START Extract to read
II. Prospective Application
¶ 29 Monarrez nevertheless contends that, under the circumstances, we should apply this interpretation of the Limitations Provision only prospectively. In support of his argument, he asserts that this is a question of interpretation that has never before been addressed by our courts. He further argues that in light of the Utah appellate courts' interpretation of similar language in the APA and GRAMA, the Limitations Provision's language itself is not sufficiently clear to inform him that a filing made within one year of the written denial date but more than one year past the deemed-denied date would be barred as untimely. Monarrez also cites his California residency—in other words, his unfamiliarity with Utah law—as a basis for excusing his misinterpretation of the Limitations Provision.
¶ 30 “The general rule from time immemorial is that the ruling of a court is deemed to state the true nature of the law both retrospectively and prospectively.” Malan v. Lewis, 693 P.2d 661, 676 (Utah 1984). Retroactive application is not rigidly required in civil cases, however, and we have discretion to depart from the general rule when retroactive application will result in “substantial injustice.” Id. In making such a determination,
we look to the impact retroactive application would have on those affected. When we conclude that there has been justifiable reliance on the prior state of the law or that the retroactive application of the new law may otherwise create an undue burden, the court may order that a decision apply only prospectively.
END Extract to read
START Stored data
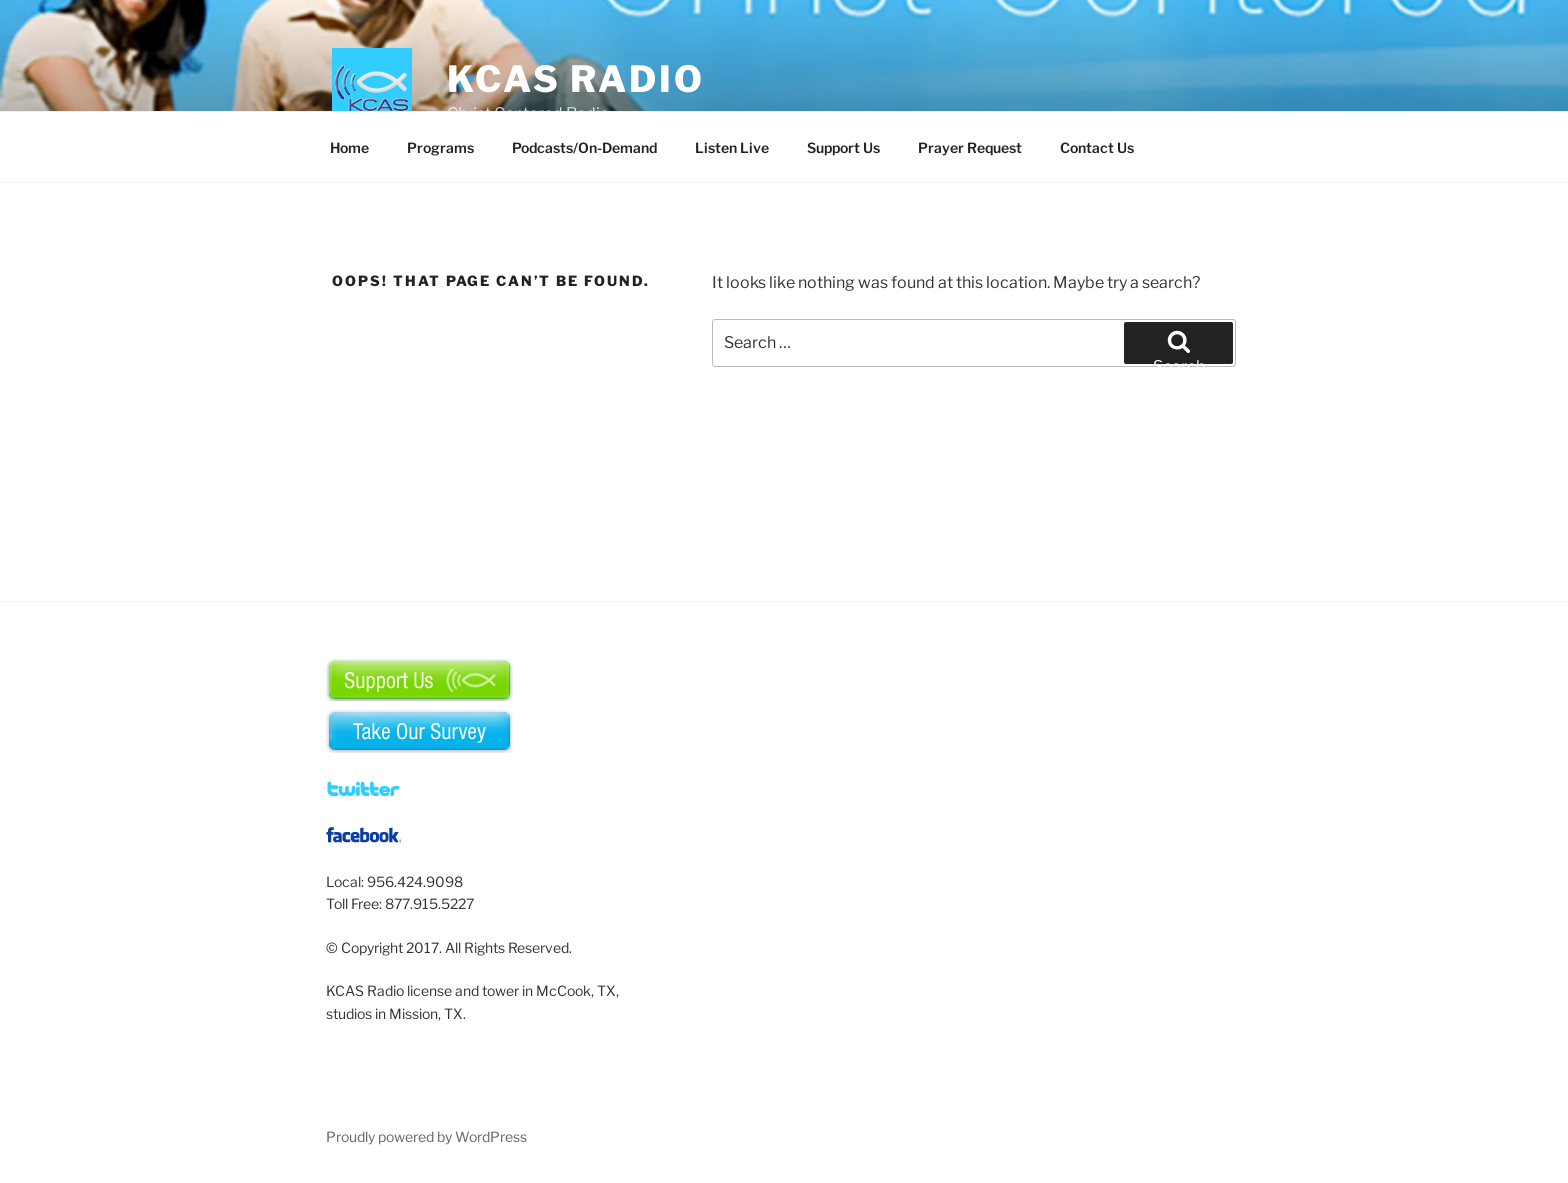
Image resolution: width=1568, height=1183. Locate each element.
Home (349, 147)
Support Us (843, 147)
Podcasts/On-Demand (584, 147)
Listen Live (732, 147)
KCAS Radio (576, 79)
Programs (440, 147)
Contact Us (1097, 147)
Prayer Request (970, 147)
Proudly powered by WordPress (426, 1136)
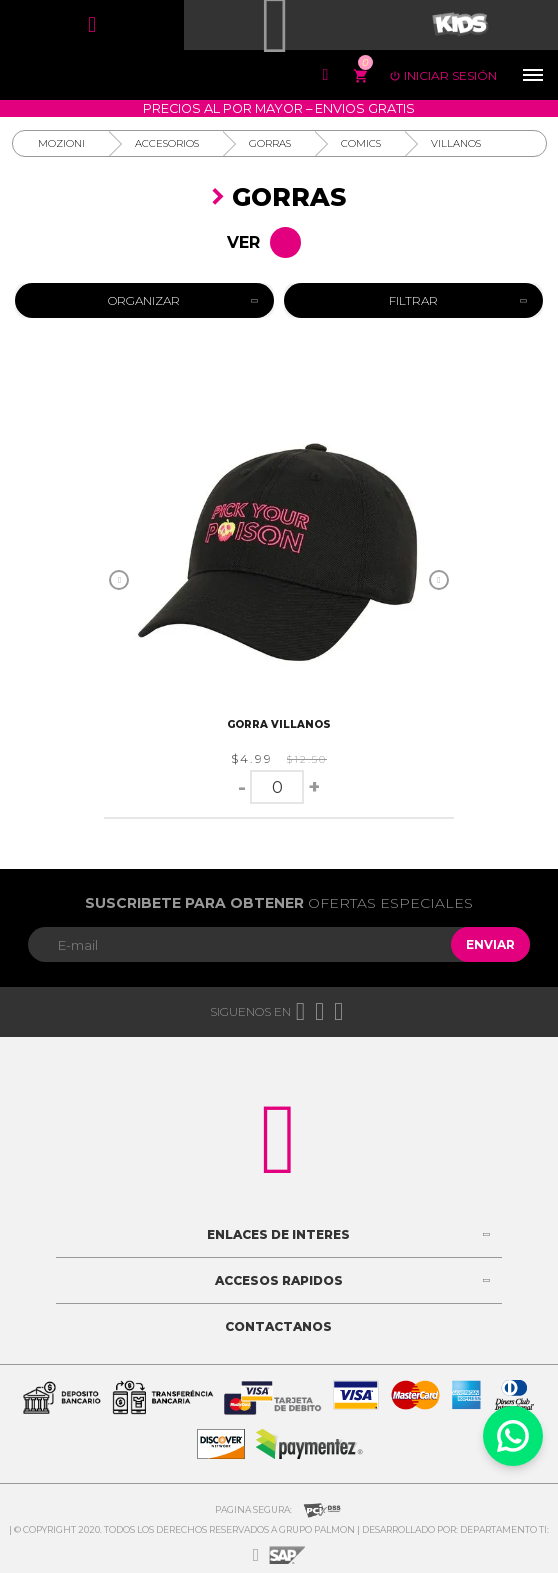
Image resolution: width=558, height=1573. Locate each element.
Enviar (490, 944)
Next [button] (439, 580)
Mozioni (61, 143)
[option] (279, 558)
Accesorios (167, 143)
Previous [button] (119, 580)
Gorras (270, 143)
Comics (361, 143)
END Stored data
- [To-do list]:
**1.** In the court opinion, which state does Monarrez cite as his residence?
**2.** Do these statements agree with the court opinion? Answer yes or no for each, quoting the words that decide it.
(a) Monarrez asks that the interpretation of the Limitations Provision apply only prospectively.
(b) Retroactive application is rigidly required in civil cases.
(c) Monarrez asserts that Utah courts have already addressed this question of interpretation.
**3.** Write the next part of the court opinion on prospective application, picking up after its final sentence.

- [Results in order]:
**1.** California.

**2.**
(a) Yes: "we should apply this interpretation of the Limitations Provision only prospectively."
(b) No: "Retroactive application is not rigidly required in civil cases."
(c) No: "a question of interpretation that has never before been addressed by our courts."

**3.**
Kennecott Corp. v. State Tax Comm'n of Utah, 862 P.2d 1348, 1352 (Utah 1993) (citation and internal quotation marks omitted). Some examples of circumstances in which appellate courts “have applied changed law only prospectively [include] cases where parties have planned tax strategy based on prior law,” Van Dyke v. Chappell, 818 P.2d 1023, 1025 (Utah 1991) (citing Loyal Order of Moose v. County Bd. of Equalization, 657 P.2d 257, 265 (Utah 1982) ), and “where a city has prepared its budget based on mill levies and tax collection figures based on a prior tax scheme,” id. (citing Rio Algom Corp. v. San Juan Cnty., 681 P.2d 184, 195–96 (Utah 1984) ). In those cases, the reliance on the prior interpretation of the law was apparent; tax assessment and budget planning were being performed regularly using the law that had been superseded.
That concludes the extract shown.